The annual Professional petroleum data management (PPDM) symposium was held in Kananaskis, Alberta late last year with around 150 in attendance. The eponymous PPDM data model—now at version 3.9 has grown to some 2,700 tables, 71,000 columns and 26,000 constraints. PPDM’s ‘what is a well’ initiative has blossomed into a well hierarchy that EnergyIQ has deployed for Concho. The hierarchy is now a foundation for lifecycle data integration.
Marc Fine (451 Data Solutions) provided an
introduction to
the intricacies of well status and classification. Terminology—even
that imposed from a regulator can be confusing. An ‘active’ well in
Arkansas is one that is capable of producing hydrocarbons, in
California it is any drilled and completed well and so on. The PPDM
well classification and status workgroup has mapped codes from 39
regulators in Canada and the US. The agencies have been contacted to
check definitions and so far, 1,500 codes and definitions have been
mapped to PPDM ‘facets.’ Facets
allow multiple types of
classification to be defined separately re-using the same information.

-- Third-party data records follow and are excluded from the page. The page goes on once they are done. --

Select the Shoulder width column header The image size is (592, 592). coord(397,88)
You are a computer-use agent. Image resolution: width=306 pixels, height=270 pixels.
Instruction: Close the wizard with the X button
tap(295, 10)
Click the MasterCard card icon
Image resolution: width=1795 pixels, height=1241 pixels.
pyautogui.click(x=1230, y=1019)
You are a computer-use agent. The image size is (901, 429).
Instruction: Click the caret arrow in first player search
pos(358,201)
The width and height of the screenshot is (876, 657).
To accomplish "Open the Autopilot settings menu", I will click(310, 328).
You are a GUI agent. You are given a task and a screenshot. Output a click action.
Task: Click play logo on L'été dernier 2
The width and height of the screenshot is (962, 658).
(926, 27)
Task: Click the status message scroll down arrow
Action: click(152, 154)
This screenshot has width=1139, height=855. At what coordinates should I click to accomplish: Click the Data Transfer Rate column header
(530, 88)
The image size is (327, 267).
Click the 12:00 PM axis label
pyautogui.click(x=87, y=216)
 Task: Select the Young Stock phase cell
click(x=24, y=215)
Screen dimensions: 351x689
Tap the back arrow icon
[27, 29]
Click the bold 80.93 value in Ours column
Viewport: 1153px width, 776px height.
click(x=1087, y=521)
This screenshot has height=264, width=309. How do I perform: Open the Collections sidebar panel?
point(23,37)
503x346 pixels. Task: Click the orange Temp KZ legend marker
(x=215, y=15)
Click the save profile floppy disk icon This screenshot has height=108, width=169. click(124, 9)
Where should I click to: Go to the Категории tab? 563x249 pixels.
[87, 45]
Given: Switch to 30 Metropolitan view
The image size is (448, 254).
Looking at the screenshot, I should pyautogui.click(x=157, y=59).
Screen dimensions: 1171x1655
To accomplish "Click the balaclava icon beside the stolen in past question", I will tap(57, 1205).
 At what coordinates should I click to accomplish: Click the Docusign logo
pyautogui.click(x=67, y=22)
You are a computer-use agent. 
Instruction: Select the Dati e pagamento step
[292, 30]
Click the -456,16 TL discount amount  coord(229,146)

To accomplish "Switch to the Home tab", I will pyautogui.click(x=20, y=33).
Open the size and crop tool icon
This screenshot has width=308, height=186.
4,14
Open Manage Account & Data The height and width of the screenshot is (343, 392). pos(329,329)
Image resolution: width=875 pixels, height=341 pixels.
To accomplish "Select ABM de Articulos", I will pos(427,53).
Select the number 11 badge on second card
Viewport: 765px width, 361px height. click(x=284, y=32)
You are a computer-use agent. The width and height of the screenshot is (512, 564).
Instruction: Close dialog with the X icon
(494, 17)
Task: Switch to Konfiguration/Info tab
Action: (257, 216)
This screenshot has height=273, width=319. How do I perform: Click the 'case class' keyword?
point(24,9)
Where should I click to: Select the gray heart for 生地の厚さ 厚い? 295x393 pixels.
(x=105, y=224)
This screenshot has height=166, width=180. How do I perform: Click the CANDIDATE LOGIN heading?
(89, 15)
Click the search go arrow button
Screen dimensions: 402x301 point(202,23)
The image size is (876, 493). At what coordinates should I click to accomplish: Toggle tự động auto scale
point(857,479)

Examples include the regulatory life cycle and wellbore status facets.
Clay Harter from event sponsor OpenSpirit
introduced its pre-built
‘palettes’ that have been leveraged in various workflows. These include
data sync across a corporate well master and Schlumberger’s
Studio/Petrel environment. OpenSpirit is even used to sync between
Prosource and Studio (both from the Schlumberger stable!). Another
palette connects Petrel to Landmark’s engineering data model EDM so
that perforations, casing and tubing data and drilling events can be
viewed. A subsurface search option is claimed to ‘make finding and
using subsurface data as easy as finding a restaurant on Google maps.’